__Task item__.
Beginning with the line in which "Given: Click the" appears, transcribe each line word for word until the records end. Do not include pictures.

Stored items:
::::::::::

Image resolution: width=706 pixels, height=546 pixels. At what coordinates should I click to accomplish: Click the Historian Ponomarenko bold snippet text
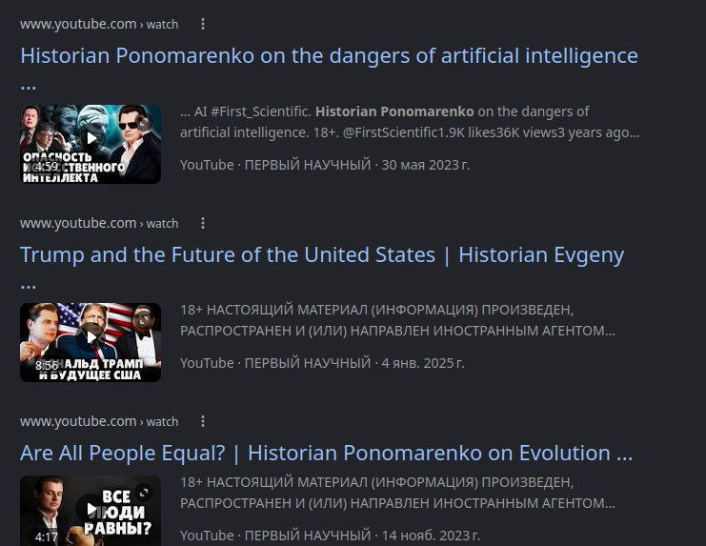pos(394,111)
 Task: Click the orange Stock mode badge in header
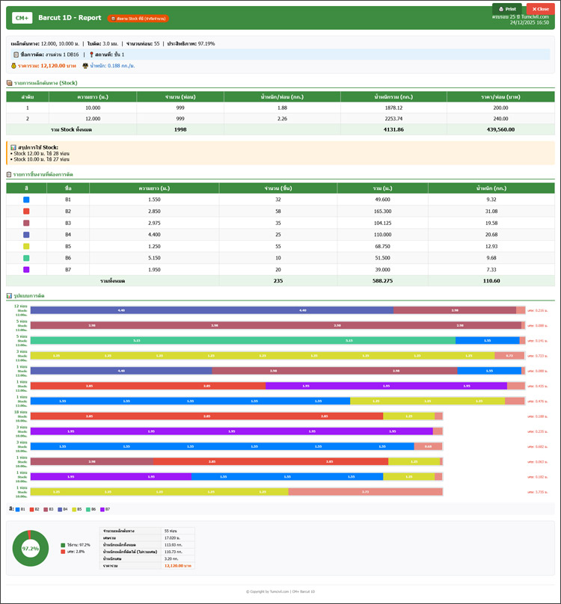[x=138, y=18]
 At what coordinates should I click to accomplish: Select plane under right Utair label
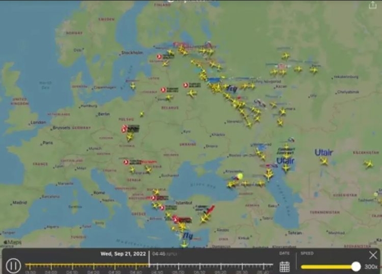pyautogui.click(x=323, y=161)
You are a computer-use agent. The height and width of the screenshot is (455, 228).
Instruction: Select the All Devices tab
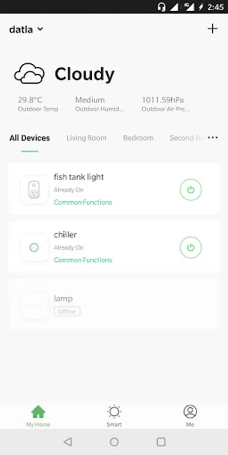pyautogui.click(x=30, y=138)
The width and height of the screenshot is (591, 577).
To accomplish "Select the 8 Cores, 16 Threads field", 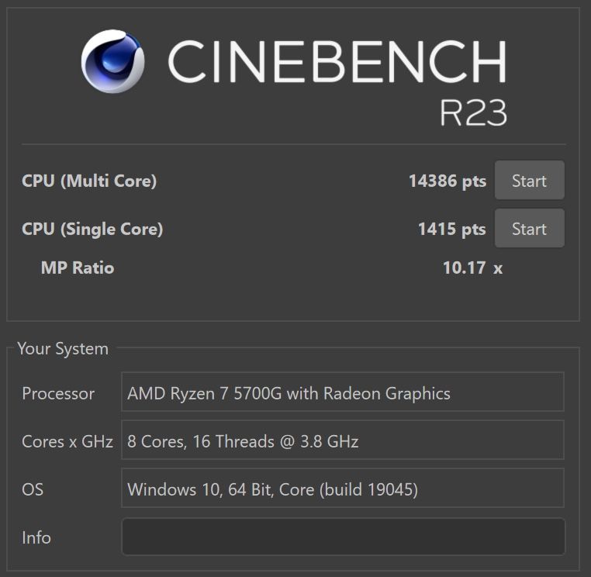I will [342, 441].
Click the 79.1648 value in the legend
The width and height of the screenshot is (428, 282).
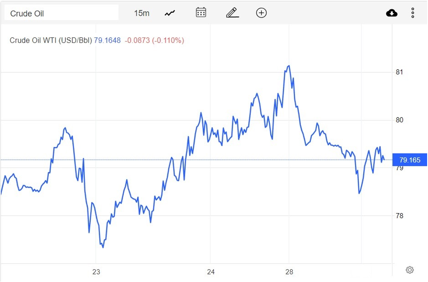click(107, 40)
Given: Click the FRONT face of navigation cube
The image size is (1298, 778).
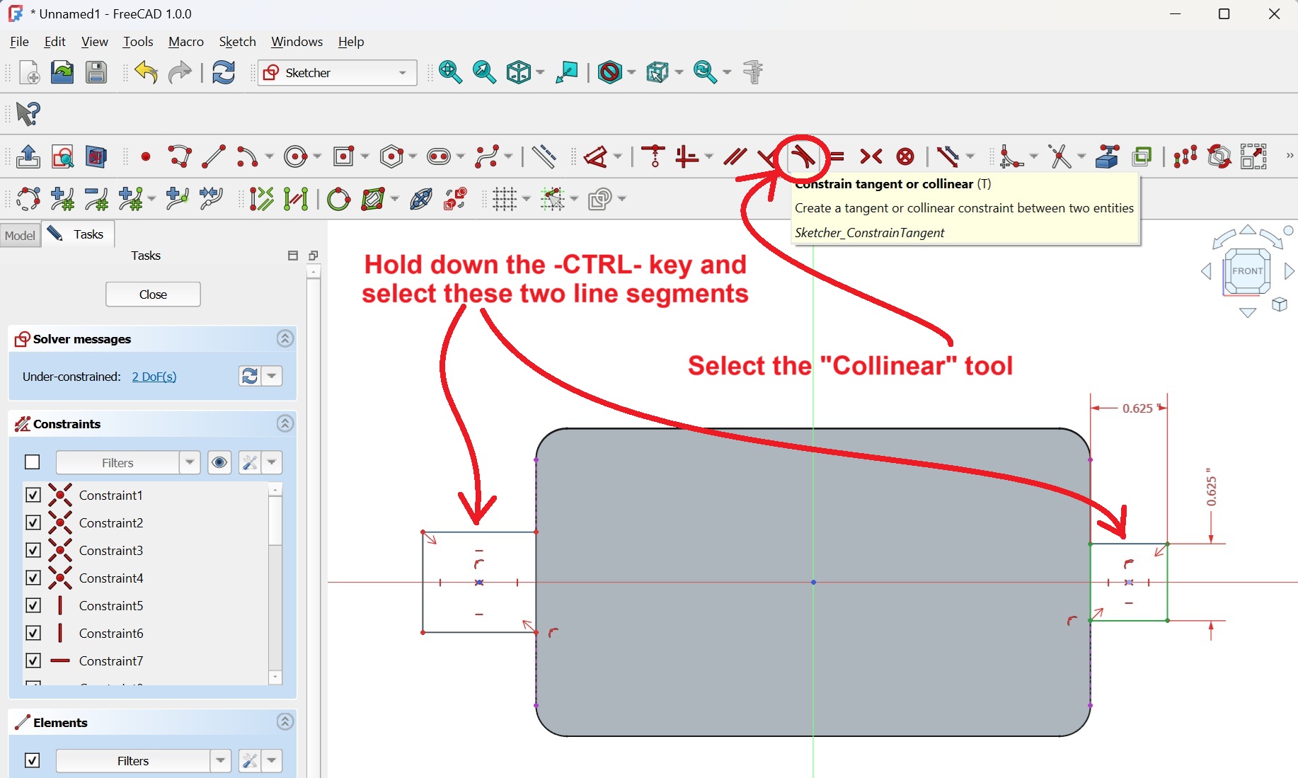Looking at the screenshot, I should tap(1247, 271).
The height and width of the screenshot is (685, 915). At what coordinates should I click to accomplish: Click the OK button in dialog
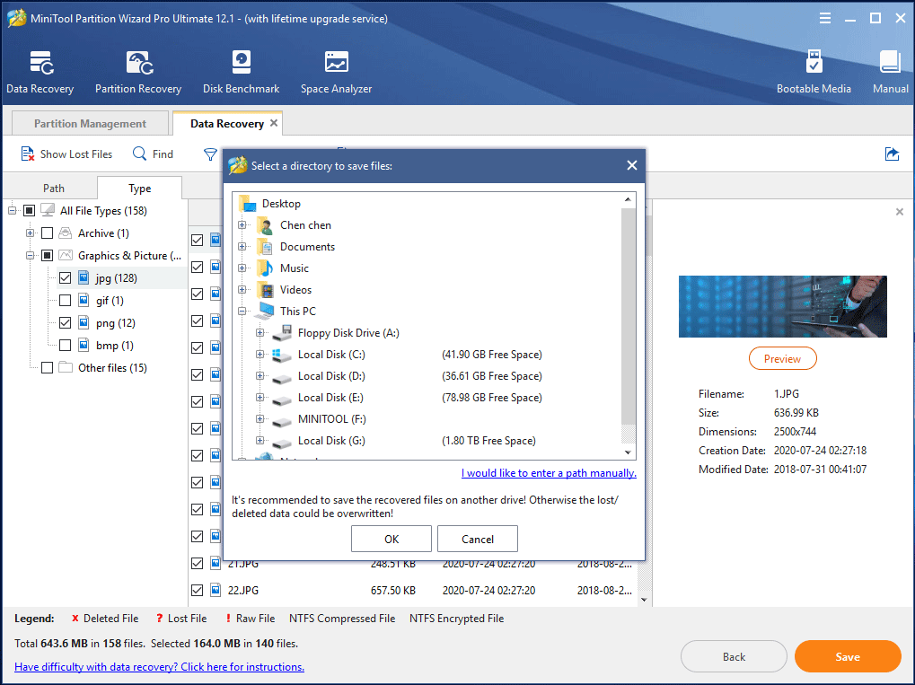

::::::::::

__Solution to the problem__.
Given: Click the FRONT face of navigation cube
The image size is (1298, 778).
Looking at the screenshot, I should tap(1247, 271).
The height and width of the screenshot is (685, 915). At what coordinates should I click to accomplish: Click the OK button in dialog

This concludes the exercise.